▸ SET TASK A: In the text about gelling a flash for fluorescent light, how many color correction units of green does traditional fluorescent light have?

▸ SUPPLIED TEXT:
»»
Traditional fluorescent light is green. About 30 color correction (CC) units of green, to be exact. By placing a 30cc window green gel on our flash, you make the flash's light match that of a traditional fluorescent environment.

If our ambient is green, and your flash is green, you're okay. Because you can correct for all of this similarly green light by setting your camera on the fluorescent light balance, and all is white again. This is because the FL white balance setting just shifts everything over 33 units of magenta. This is what balances out the green.

Take, for example, this shot I made a couple of weeks ago at Western Kentucky University, while teaching the PJ students there.


(Sorry, Jeanie. You were my most recent example...)

This is a fluorescent-lit studio. In this shot I lit Jeanie with an SB-800 in an umbrella and the flash was gelled with a window green gel. My shutter speed was opened up to let the background of the photo burn in to make a decent exposure.
««
Word and element location data
»»
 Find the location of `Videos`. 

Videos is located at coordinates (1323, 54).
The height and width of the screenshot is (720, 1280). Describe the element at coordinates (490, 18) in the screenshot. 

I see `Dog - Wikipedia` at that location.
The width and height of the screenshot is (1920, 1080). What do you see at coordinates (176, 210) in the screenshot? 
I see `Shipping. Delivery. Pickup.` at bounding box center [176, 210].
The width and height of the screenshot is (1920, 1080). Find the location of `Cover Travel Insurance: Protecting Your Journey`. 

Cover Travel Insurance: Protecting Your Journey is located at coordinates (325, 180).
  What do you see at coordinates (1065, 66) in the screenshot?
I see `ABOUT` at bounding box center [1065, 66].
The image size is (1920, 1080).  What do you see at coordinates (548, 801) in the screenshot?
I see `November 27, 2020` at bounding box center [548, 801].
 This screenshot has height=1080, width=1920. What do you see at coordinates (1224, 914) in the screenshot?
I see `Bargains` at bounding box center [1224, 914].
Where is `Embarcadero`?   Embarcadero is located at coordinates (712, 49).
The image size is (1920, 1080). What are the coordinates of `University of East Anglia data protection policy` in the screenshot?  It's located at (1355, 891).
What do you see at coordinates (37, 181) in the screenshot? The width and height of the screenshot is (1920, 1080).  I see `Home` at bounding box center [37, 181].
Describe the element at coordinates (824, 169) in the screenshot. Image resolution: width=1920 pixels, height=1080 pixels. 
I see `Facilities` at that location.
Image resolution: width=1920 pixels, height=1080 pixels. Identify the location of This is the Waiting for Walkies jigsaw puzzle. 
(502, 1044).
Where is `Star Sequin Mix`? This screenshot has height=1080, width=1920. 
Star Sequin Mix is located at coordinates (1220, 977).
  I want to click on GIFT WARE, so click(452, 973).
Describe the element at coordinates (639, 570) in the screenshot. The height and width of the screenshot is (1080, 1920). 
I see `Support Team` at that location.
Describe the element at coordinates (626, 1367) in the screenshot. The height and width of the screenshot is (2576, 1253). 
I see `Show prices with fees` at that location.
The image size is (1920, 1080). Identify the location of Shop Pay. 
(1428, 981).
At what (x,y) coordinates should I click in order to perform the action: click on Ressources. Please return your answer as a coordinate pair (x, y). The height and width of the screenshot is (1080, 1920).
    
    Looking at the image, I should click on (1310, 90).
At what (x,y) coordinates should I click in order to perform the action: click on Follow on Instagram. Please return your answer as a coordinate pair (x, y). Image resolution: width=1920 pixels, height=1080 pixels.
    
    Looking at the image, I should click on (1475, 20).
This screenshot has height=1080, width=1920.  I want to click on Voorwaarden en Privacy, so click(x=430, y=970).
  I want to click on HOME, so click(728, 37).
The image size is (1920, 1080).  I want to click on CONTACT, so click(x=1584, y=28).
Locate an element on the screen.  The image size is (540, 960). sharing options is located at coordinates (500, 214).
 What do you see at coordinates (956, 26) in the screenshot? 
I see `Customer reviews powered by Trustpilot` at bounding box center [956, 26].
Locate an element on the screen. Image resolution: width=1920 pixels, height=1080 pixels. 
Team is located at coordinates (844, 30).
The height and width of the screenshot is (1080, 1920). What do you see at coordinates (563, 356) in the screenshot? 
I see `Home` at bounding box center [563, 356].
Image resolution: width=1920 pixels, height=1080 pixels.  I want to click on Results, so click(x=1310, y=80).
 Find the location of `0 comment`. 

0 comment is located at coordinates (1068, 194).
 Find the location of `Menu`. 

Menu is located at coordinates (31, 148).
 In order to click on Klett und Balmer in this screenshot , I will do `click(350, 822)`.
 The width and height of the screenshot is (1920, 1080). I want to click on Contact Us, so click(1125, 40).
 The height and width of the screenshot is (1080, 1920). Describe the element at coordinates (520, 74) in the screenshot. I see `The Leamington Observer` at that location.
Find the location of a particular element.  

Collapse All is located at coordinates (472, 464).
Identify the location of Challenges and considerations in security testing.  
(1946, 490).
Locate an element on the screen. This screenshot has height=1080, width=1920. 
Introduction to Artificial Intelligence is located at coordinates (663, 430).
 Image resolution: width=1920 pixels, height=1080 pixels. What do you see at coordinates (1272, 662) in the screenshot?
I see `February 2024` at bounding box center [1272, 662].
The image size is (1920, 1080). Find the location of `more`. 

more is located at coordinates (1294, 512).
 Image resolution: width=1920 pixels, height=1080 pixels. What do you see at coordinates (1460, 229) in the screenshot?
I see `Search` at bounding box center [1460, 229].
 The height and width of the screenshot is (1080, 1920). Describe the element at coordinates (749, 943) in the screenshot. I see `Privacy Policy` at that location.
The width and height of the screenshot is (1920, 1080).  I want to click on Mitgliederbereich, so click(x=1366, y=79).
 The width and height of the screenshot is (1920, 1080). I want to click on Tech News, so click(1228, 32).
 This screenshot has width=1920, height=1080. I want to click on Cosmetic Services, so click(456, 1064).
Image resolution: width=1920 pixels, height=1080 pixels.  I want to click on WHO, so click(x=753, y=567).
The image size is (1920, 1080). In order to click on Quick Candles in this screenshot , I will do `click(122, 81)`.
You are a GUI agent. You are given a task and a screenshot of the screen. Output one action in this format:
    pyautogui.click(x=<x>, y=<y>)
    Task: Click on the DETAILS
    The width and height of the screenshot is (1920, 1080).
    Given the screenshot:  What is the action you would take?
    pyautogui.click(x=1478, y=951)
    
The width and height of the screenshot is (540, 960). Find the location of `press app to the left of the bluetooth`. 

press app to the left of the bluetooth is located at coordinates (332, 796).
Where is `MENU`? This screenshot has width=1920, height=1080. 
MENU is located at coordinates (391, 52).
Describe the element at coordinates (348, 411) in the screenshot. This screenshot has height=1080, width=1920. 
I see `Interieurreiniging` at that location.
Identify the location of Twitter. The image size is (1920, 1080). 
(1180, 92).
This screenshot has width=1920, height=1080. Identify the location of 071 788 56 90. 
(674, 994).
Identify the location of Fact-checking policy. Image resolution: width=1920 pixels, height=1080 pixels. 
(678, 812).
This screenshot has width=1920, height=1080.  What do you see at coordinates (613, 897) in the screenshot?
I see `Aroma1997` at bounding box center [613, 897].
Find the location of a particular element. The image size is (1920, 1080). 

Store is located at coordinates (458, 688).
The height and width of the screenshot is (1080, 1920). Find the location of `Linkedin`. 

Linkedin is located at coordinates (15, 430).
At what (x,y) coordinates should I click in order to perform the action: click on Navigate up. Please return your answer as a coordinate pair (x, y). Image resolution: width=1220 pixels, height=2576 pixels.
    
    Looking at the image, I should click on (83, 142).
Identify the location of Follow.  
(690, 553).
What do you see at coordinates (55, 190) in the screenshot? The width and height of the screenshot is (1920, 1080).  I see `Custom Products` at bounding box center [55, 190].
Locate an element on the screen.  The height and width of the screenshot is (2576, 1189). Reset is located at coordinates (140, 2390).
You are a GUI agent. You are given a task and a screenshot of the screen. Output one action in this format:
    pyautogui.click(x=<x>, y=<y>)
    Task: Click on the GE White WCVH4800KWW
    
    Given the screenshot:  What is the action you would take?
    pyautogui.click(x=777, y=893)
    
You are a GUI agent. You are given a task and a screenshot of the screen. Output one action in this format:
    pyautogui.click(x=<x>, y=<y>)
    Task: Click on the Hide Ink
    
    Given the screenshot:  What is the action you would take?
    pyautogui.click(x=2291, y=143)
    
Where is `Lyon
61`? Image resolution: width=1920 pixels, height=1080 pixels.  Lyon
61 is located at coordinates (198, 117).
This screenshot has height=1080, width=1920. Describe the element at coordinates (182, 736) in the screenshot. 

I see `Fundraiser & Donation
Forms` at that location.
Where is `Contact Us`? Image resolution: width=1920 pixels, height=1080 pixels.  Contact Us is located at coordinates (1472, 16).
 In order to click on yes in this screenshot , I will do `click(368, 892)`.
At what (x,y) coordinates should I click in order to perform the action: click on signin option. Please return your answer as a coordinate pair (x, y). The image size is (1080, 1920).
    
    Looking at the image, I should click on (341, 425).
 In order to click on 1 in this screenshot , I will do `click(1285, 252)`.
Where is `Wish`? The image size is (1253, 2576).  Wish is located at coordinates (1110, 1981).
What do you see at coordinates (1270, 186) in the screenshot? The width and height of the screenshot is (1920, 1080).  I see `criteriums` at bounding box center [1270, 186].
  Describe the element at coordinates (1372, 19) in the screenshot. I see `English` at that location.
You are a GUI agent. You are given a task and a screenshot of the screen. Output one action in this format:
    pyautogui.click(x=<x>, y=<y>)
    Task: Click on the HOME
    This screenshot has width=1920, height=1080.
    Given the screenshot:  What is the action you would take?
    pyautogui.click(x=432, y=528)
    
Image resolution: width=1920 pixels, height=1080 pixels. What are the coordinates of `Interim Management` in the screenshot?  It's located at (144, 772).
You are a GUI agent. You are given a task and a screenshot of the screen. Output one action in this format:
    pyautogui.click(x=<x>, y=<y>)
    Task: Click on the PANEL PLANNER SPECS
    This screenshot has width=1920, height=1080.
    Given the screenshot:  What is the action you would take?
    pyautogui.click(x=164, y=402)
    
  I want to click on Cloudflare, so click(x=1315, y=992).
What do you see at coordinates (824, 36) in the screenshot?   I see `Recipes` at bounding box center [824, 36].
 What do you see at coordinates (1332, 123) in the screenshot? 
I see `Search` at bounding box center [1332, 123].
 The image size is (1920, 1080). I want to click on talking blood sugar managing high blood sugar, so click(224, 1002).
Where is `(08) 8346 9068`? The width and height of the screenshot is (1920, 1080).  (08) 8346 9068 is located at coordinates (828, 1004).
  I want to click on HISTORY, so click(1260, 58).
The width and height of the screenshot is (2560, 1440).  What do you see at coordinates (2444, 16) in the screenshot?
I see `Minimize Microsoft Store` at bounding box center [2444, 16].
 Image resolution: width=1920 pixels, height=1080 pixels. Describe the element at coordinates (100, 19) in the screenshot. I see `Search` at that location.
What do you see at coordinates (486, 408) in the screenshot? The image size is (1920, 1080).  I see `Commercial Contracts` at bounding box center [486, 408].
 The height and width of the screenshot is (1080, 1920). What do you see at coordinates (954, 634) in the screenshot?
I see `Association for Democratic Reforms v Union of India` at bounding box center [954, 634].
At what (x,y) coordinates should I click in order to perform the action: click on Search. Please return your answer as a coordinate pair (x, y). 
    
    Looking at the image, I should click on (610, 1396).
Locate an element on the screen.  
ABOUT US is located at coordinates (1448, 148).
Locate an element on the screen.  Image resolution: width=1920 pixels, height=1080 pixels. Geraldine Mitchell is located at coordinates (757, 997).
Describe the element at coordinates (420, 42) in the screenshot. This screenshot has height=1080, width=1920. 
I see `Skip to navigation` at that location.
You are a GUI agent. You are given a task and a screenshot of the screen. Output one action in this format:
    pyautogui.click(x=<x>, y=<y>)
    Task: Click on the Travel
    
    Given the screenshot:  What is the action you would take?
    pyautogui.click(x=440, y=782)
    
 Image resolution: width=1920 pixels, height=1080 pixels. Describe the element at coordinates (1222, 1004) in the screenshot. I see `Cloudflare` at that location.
««
▸ SET TASK B: Identify each line of the entries that contains the string "particular". Case counts.

▸ TASK ANSWER A: About 30 color correction (CC) units of green.

▸ TASK ANSWER B:
Find the location of a particular element.  
Find the location of a particular element. The image size is (1920, 1080). 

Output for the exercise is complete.